Consignes écrites:
**A)** Recopiez en entier l'extrait sur la refonte du bras à servomoteurs, sans modifier le moindre caractère.
**B)** Reprenez uniquement les lignes de données situées entre celle qui contient "Task: Click the word Profiling in the title" et celle qui contient "pyautogui.click(x=871, y=397)", bornes incluses. Substituez "heading" à "title" sans rien changer d'autre.

Façon comme une autre de vous prévenir que l’on va modifier complètement la structure envisagée initialement et tirer les conclusions de notre déconvenue. La première leçon de ce désastre se résume à : Sauf cas très particulier, ne jamais utiliser l’arbre de sortie d’un petit servomoteur pour supporter des charges. C’est la morphologie de la machine qui supportera les poids par des articulations raisonnablement dimensionnées. Le moteur ne servira qu’à fournir le couple de torsion. Pour notre petit projet expérimental, nous allons déroger à cette résolution, car nous n’avons pas vraiment le choix. La photographie d’Image15.JPG va nous servir à élaborer un compromis acceptable. Les deux « gros » servomoteurs de la HANCHE et de l’ÉPAULE supporteront les poids de l’ensemble. Pour éliminer le problème le plus dévastateur, on supprime purement et simplement le poignet. Notre machine voit diminuer d’une unité son degré de mobilité. Du coup le logiciel qui gérait 5 moteurs va devoir être entièrement reprogrammé. (C’est la dure réalité du réel. Quand c’est mauvais, soit on abandonne, soit on recommence. Et pour nous, l’abandon n’est pas une option.) Sur Image15.JPG on constate que la distance D qui sépare l’articulation du servomoteur du poids de la PINCE est bien trop grande. En mécanique on utiliserait le vocable de « bras de levier ». Le moteur du coude n’a absolument pas assez de couple pour soulever la pince.

[Entrées de texte et de localisation d'éléments]
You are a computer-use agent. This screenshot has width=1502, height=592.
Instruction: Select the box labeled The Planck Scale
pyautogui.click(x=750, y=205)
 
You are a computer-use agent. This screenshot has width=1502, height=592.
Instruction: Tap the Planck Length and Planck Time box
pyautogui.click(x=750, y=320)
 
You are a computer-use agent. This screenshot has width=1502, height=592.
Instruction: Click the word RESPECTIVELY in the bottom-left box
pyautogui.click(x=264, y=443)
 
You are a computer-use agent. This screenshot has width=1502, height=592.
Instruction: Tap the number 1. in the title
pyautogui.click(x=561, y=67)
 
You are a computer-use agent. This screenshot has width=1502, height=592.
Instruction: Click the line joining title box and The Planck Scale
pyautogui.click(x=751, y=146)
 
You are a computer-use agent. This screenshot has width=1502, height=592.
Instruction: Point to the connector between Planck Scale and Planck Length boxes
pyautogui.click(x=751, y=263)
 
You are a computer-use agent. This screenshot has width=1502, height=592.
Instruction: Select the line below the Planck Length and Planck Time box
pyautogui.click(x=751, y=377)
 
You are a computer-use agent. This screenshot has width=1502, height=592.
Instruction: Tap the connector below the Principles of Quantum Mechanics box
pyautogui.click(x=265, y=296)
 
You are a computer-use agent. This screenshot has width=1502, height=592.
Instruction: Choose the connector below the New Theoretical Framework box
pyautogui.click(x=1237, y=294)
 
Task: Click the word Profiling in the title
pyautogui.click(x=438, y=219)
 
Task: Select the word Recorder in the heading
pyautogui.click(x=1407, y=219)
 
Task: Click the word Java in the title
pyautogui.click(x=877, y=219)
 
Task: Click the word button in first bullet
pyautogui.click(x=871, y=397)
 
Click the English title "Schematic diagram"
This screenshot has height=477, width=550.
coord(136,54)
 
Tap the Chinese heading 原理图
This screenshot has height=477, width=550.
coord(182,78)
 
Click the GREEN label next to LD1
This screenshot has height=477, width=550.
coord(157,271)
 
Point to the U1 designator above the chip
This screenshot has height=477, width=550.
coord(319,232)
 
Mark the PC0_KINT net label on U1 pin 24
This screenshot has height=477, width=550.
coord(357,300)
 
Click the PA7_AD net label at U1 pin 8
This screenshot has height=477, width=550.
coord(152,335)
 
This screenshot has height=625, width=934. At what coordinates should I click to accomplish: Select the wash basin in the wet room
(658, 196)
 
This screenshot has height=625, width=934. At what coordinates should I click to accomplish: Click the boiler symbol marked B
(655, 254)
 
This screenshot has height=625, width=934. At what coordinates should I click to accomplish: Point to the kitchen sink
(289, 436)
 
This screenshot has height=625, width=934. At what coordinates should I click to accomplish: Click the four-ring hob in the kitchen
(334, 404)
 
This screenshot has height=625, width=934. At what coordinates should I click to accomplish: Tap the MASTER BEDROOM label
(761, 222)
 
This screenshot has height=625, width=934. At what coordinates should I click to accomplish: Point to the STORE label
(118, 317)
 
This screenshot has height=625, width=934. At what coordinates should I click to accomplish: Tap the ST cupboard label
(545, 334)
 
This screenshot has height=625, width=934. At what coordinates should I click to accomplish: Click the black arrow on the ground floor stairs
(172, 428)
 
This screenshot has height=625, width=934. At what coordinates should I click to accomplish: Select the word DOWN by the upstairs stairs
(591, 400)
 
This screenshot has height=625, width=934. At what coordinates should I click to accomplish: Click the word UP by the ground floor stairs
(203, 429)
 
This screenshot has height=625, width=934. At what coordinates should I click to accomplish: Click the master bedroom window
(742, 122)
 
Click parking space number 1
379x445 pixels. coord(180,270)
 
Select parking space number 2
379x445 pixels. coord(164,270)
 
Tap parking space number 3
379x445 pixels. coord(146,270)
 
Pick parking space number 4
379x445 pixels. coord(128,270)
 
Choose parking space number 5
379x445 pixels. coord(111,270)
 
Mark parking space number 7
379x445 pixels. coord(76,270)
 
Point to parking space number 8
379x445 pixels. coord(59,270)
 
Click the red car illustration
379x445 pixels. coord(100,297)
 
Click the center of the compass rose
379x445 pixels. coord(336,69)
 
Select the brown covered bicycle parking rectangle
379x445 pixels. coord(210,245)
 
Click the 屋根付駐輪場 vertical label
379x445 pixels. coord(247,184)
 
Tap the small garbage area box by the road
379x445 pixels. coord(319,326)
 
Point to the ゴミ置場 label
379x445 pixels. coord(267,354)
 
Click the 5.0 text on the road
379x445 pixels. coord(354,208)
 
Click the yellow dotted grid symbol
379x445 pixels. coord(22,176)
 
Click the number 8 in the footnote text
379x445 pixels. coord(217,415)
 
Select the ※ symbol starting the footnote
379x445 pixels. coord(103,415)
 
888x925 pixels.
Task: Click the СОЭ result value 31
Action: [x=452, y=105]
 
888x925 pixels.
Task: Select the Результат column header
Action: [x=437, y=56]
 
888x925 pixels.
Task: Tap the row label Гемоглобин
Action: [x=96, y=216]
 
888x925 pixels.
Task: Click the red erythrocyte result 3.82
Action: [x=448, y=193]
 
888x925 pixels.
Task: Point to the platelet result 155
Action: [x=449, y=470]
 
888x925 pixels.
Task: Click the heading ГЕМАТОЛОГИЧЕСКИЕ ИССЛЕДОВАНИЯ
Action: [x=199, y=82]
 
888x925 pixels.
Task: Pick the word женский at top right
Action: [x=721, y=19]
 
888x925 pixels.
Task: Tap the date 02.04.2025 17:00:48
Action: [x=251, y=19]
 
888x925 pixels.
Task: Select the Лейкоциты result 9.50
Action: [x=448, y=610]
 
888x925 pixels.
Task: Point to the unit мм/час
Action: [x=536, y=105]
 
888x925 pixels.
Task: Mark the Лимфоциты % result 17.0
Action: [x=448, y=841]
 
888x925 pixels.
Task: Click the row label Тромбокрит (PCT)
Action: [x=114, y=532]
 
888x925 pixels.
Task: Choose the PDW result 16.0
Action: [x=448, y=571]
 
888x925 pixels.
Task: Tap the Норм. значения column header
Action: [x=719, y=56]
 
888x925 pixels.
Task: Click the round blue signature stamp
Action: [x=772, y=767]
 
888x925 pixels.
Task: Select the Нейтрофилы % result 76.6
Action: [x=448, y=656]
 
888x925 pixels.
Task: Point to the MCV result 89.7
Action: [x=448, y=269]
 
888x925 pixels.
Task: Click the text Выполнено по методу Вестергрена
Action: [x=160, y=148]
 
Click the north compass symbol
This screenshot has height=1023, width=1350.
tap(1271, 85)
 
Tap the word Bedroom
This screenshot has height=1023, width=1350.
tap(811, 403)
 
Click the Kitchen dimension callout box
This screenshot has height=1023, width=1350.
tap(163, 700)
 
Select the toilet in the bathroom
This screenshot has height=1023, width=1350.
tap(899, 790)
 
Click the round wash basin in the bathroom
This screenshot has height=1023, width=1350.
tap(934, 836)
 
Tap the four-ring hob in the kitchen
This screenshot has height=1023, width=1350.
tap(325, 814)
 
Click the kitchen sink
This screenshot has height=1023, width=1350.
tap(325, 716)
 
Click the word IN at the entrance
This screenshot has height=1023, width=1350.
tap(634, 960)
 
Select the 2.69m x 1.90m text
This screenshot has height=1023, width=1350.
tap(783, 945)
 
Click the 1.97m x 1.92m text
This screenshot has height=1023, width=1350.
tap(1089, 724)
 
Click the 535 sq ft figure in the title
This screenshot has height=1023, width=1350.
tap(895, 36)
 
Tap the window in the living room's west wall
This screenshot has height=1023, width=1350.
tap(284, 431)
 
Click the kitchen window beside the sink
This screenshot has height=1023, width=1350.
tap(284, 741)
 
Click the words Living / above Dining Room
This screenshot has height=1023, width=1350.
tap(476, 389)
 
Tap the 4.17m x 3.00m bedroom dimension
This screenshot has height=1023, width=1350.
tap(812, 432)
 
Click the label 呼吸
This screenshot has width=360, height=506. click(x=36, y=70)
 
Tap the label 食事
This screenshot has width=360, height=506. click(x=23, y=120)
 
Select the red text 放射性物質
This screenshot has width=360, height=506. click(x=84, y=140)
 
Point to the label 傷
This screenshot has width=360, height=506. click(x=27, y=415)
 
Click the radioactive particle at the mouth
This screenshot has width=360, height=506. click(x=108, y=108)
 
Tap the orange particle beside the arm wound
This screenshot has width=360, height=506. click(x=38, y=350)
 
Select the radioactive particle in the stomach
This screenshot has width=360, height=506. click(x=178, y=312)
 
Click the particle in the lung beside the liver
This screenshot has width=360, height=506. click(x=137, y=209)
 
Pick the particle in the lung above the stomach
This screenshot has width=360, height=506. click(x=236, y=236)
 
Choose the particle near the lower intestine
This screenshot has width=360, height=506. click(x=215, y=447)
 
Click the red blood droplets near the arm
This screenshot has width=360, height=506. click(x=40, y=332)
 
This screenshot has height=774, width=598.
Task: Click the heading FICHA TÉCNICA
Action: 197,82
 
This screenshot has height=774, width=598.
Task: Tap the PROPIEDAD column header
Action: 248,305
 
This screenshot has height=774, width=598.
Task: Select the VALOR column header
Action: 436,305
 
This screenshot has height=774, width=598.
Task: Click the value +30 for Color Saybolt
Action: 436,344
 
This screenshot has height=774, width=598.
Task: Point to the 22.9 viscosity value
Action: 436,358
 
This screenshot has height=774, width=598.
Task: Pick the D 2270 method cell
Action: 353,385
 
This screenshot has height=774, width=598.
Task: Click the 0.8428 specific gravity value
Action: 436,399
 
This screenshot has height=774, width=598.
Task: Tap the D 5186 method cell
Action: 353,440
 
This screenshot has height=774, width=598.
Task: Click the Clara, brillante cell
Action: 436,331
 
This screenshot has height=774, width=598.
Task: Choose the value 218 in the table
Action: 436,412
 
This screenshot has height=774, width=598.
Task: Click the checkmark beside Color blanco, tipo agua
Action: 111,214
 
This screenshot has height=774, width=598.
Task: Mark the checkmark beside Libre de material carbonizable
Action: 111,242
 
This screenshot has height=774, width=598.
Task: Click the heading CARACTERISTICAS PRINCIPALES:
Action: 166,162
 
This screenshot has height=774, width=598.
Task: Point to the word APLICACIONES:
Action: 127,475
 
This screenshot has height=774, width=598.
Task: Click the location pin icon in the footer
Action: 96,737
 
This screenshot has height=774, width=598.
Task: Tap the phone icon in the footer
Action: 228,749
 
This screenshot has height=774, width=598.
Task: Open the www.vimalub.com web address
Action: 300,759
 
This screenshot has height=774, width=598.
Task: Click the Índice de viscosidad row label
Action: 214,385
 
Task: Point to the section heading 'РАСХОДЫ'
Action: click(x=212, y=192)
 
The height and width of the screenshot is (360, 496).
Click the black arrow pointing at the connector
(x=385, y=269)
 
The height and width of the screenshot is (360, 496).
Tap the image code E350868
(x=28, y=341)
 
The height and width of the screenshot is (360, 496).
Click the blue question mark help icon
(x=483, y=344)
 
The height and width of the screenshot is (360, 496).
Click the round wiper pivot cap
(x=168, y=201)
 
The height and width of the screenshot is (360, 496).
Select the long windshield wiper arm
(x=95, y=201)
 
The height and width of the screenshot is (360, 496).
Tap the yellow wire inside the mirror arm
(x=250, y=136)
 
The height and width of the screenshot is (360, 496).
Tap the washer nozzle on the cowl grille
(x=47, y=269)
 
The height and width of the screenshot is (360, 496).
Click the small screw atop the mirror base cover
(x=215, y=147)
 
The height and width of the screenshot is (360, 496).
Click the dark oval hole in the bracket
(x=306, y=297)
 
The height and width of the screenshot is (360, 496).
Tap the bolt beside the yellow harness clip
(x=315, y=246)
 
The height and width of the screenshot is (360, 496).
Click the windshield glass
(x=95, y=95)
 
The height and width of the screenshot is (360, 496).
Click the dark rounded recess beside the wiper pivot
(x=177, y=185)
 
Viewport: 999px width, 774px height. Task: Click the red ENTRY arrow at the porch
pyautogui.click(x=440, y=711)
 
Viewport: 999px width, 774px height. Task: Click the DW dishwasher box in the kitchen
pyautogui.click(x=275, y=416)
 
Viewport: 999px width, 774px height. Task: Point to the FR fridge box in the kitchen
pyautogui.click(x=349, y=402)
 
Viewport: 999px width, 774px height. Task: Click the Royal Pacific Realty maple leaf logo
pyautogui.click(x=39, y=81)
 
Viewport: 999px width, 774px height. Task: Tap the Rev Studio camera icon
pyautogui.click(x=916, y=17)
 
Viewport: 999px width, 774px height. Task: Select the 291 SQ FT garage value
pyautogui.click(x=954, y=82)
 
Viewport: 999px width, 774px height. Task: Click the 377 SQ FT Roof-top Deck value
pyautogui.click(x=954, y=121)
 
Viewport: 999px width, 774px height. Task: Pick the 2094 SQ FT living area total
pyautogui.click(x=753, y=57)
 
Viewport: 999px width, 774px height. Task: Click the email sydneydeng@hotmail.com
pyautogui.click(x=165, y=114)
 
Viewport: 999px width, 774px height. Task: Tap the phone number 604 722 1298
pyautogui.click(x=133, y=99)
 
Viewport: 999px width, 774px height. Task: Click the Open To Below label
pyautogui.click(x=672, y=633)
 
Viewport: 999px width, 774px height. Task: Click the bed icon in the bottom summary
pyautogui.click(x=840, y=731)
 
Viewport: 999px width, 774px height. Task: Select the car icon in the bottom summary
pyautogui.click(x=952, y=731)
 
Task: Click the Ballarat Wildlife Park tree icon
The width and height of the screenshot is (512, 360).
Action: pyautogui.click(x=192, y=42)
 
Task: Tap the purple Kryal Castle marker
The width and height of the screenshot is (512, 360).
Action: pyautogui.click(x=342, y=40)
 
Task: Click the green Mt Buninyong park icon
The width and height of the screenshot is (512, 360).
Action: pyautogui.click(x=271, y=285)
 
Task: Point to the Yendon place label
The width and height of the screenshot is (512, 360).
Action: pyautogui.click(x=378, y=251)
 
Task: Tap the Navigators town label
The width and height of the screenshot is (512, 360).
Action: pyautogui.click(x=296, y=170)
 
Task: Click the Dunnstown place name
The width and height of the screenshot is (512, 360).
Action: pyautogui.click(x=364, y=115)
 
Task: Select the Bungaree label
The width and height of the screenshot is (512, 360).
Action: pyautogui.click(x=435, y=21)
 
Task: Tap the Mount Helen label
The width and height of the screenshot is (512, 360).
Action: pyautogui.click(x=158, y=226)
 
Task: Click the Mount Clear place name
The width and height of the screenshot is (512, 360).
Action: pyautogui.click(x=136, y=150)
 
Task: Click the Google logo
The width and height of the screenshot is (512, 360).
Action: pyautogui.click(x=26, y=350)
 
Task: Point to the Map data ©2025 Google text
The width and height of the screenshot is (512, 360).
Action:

Solutions ci-dessous:
**A)**
Façon comme une autre de vous prévenir que l’on va modifier complètement la structure envisagée initialement et tirer les conclusions de notre déconvenue. La première leçon de ce désastre se résume à : Sauf cas très particulier, ne jamais utiliser l’arbre de sortie d’un petit servomoteur pour supporter des charges. C’est la morphologie de la machine qui supportera les poids par des articulations raisonnablement dimensionnées. Le moteur ne servira qu’à fournir le couple de torsion. Pour notre petit projet expérimental, nous allons déroger à cette résolution, car nous n’avons pas vraiment le choix. La photographie d’Image15.JPG va nous servir à élaborer un compromis acceptable. Les deux « gros » servomoteurs de la HANCHE et de l’ÉPAULE supporteront les poids de l’ensemble. Pour éliminer le problème le plus dévastateur, on supprime purement et simplement le poignet. Notre machine voit diminuer d’une unité son degré de mobilité. Du coup le logiciel qui gérait 5 moteurs va devoir être entièrement reprogrammé. (C’est la dure réalité du réel. Quand c’est mauvais, soit on abandonne, soit on recommence. Et pour nous, l’abandon n’est pas une option.) Sur Image15.JPG on constate que la distance D qui sépare l’articulation du servomoteur du poids de la PINCE est bien trop grande. En mécanique on utiliserait le vocable de « bras de levier ». Le moteur du coude n’a absolument pas assez de couple pour soulever la pince.

**B)**
Task: Click the word Profiling in the heading
pyautogui.click(x=438, y=219)
 
Task: Select the word Recorder in the heading
pyautogui.click(x=1407, y=219)
 
Task: Click the word Java in the heading
pyautogui.click(x=877, y=219)
 
Task: Click the word button in first bullet
pyautogui.click(x=871, y=397)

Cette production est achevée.